**DATASET ROWS:**
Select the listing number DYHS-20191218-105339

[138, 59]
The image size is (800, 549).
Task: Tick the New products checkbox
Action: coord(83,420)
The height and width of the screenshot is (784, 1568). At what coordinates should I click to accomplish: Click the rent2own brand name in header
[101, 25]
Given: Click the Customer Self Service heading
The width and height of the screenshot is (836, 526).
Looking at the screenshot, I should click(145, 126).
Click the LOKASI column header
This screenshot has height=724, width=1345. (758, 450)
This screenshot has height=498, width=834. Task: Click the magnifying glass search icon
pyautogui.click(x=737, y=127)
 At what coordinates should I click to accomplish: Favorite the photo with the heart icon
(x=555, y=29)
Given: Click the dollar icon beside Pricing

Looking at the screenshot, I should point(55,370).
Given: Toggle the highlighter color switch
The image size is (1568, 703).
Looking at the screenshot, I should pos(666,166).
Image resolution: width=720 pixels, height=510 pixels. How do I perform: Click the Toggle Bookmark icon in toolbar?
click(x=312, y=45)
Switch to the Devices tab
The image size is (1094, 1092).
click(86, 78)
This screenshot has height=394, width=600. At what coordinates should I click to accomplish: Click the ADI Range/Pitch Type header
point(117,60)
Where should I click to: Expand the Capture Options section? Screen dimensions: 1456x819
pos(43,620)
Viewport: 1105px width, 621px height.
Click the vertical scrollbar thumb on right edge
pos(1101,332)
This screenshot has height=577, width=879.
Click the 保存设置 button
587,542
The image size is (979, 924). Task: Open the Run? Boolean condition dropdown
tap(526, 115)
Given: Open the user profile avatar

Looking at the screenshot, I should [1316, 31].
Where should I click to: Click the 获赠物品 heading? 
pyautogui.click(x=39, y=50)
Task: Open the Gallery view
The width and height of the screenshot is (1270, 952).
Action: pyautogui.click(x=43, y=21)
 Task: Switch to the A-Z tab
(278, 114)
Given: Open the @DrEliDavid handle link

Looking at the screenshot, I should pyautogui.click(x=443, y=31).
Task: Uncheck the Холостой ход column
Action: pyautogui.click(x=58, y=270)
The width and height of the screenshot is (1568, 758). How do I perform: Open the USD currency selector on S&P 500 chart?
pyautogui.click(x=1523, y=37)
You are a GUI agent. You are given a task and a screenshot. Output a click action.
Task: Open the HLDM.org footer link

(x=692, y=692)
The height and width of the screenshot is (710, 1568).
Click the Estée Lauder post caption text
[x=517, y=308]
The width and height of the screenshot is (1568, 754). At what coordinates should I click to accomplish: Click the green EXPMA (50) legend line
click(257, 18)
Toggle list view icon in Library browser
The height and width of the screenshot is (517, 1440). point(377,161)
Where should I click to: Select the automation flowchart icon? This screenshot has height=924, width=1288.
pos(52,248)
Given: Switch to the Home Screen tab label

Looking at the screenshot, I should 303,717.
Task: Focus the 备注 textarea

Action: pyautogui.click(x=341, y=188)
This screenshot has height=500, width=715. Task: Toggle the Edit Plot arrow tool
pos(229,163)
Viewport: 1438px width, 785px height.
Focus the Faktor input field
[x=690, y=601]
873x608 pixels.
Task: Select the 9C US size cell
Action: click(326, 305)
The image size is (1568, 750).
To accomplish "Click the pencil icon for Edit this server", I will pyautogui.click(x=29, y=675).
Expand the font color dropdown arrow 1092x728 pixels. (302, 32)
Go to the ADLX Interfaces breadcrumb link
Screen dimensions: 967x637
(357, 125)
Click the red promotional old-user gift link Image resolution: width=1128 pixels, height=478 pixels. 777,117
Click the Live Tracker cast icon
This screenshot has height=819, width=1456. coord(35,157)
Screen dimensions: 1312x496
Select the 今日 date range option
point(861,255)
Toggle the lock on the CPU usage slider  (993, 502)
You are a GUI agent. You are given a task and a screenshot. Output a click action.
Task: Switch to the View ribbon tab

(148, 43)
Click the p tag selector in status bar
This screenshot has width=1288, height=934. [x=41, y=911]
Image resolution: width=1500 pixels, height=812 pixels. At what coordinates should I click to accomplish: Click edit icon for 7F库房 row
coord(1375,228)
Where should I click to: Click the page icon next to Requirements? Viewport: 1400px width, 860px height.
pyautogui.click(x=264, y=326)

**WHAT YOU SHOULD DO:**
Copy out the entries word for word, from the very first line through the line containing "Action: coord(83,420)", including both of those lines.

**TASK RESULT:**
Select the listing number DYHS-20191218-105339

[138, 59]
The image size is (800, 549).
Task: Tick the New products checkbox
Action: coord(83,420)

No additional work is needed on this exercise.